No. 10 Downing Street acknowledges that the change is less profound than some media observers – or disgruntled Tory MPs – would like to think.
A No 10 aide said Sunak saw his diplomatic efforts as “normal government”, noting that “we’ve just forgotten what that looks like” after the turmoil of the post-Brexit era.
“I know it follows Brexit and all this nonsense we’ve seen over the last few years, and it’s nice to see a little victory or a little argument to bridge that divide, but that’s just normal government relations ” said the assistant.
Sunak, of course, is trailing by 18 points in opinion polls and faces an uphill fight to stay in power in a general election due next year.
But his opponent, British Labor leader Keir Starmer, has made it clear that he also wants closer cooperation with Europe if he takes power.
Starmer said this month that a future Labor government would use the next review of the post-Brexit trade deal, expected in 2025 or 2026, as an opportunity to reduce border controls through the signing of a veterinary agreement and increase mobility between the UK and EU for some. sectors of the economy.
And he told a conference in Montreal last weekend that “we don’t want to move away from the EU” in areas such as working conditions or environmental standards.

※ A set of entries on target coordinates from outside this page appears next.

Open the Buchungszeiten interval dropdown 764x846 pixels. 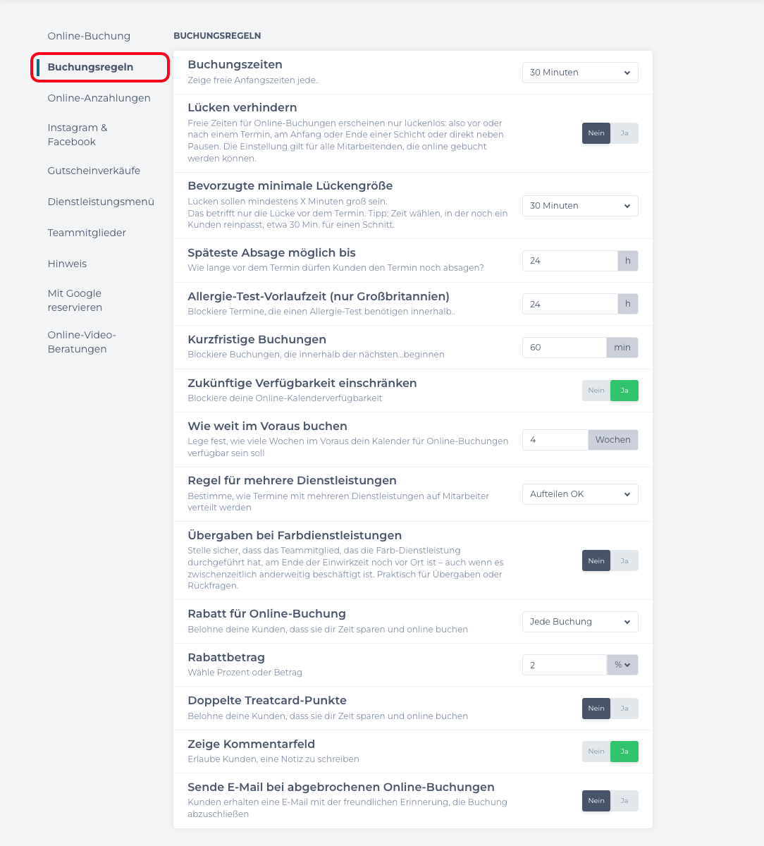tap(579, 73)
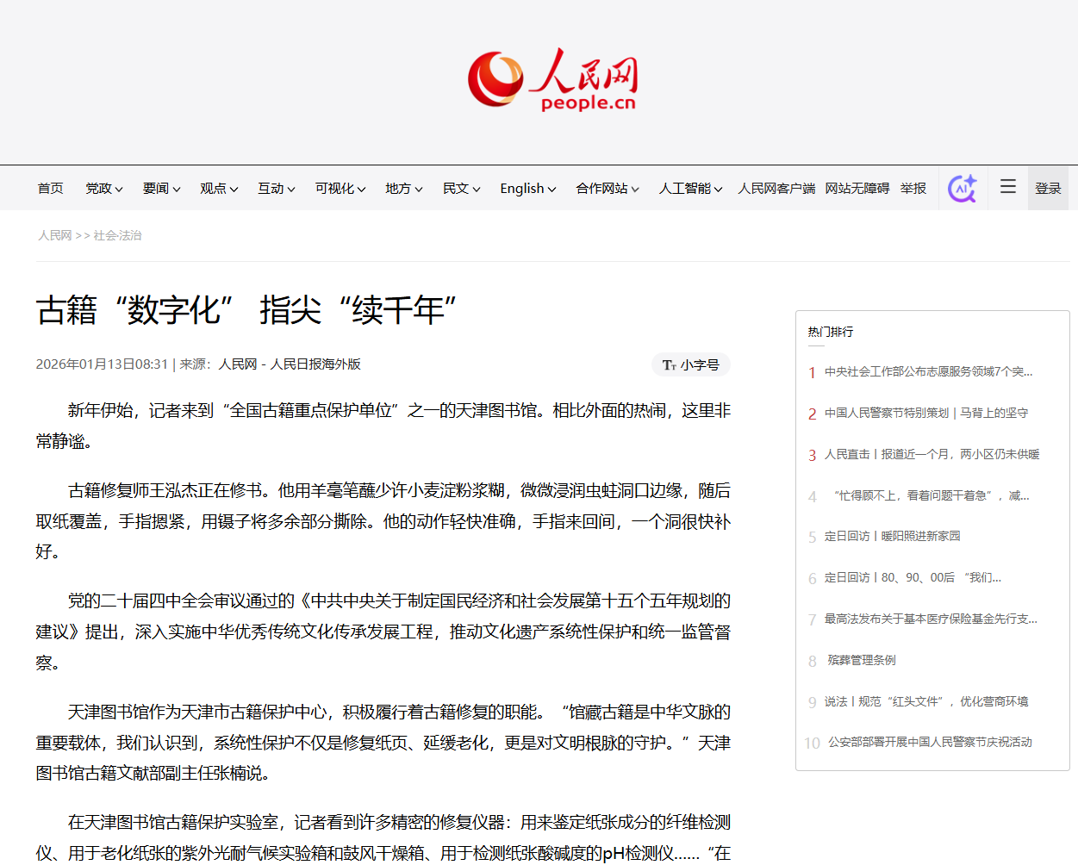Open the AI search icon
Viewport: 1078px width, 865px height.
tap(962, 188)
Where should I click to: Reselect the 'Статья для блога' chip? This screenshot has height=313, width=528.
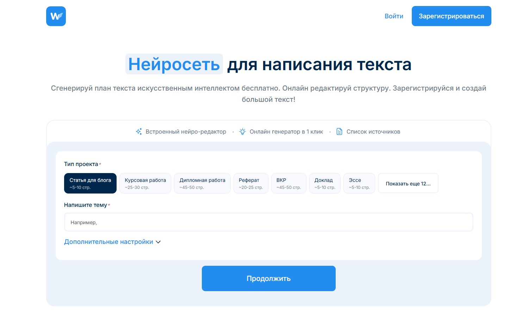point(90,183)
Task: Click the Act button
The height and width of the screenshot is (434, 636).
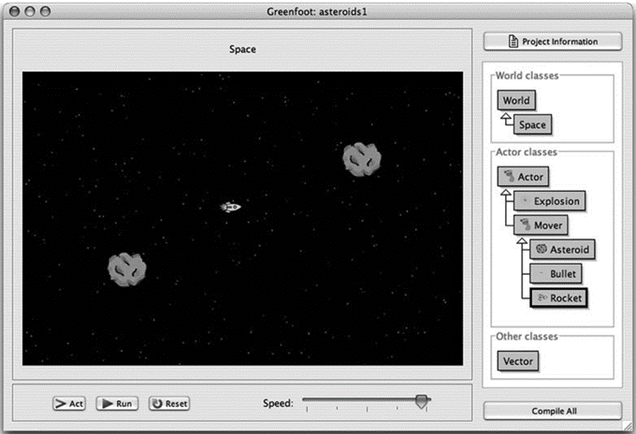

The comments were seen by Conservative ministers as evidence that Starmer would bring the UK even further into the EU’s orbit than he has publicly admitted – something the Labor leader denies. Conservative campaigners hope to use such comments in their campaign attacks, portraying Starmer as an anti-Brexit Europhile.

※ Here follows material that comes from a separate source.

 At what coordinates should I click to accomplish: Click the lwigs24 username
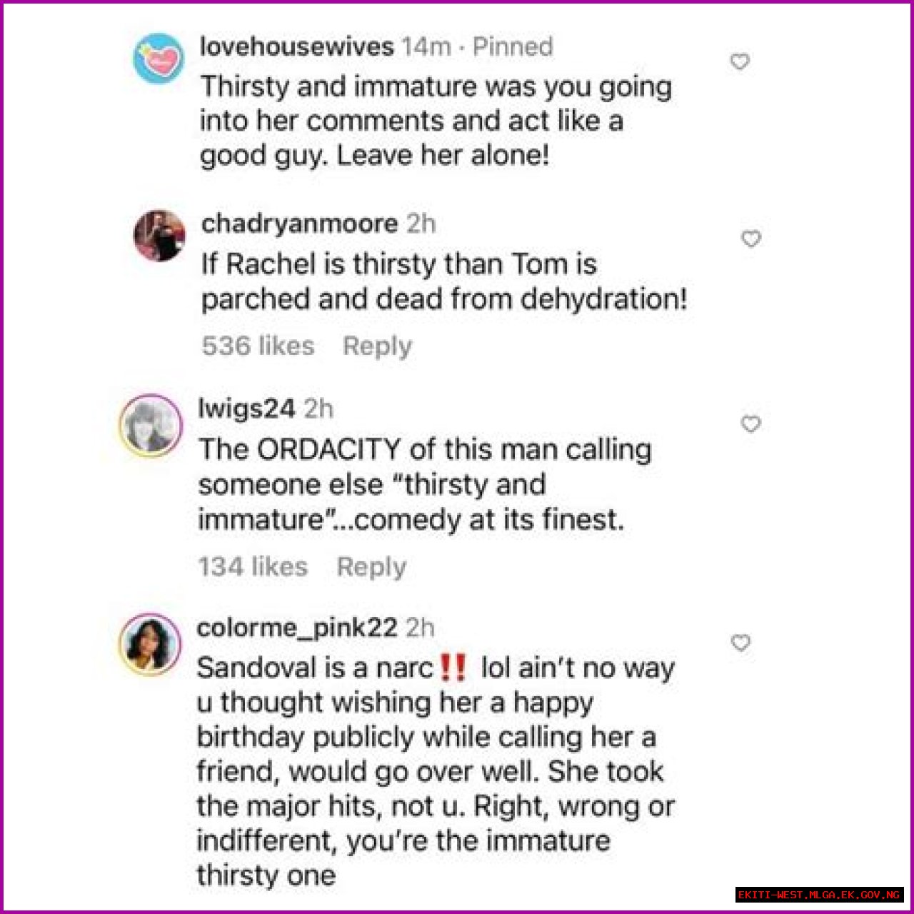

But some observers suggest such political attacks are ironic, given the direction Sunak is heading. Barnard, quoted above, says that “what Keir Starmer was saying in Canada last week is pretty much a description of the current situation.”
A senior moderate Tory MP said that despite attacks on Starmer, Sunak was “not too ideological when it comes to the EU”.
“There has always been a belief in Brussels that we would inevitably come back to them, and we are seeing that a little bit now,” they said.
Still, it is unclear how close Britain and the EU can get without a fundamental renegotiation of the terms of Brexit – something all parties insist is not on the table.
One area of agreement is the need to strengthen security and defense ties, with next year’s European Political Community summit in Britain providing a potential opportunity for further announcements.
Some in Westminster believe this could take the form of Britain joining individual projects of the EU’s Permanent Structured Cooperation – a body which coordinates the bloc’s security and defense policy. The European Council has invited Britain to join its “military mobility project” alongside Canada, Norway and the United States in November 2022.
Anand Menon, director of the British think tank Changing Europe, said he was “not convinced” of the potential benefits for Britain, given the UK’s current position within NATO and other organizations.
He believes that the British government will do everything possible to find mutually beneficial areas of cooperation with Brussels.
“The EU is relatively happy with the status quo,” Menon said. “It’s only in the UK that people are saying we need to get closer… There are so many bigger fish for the EU to contend with.”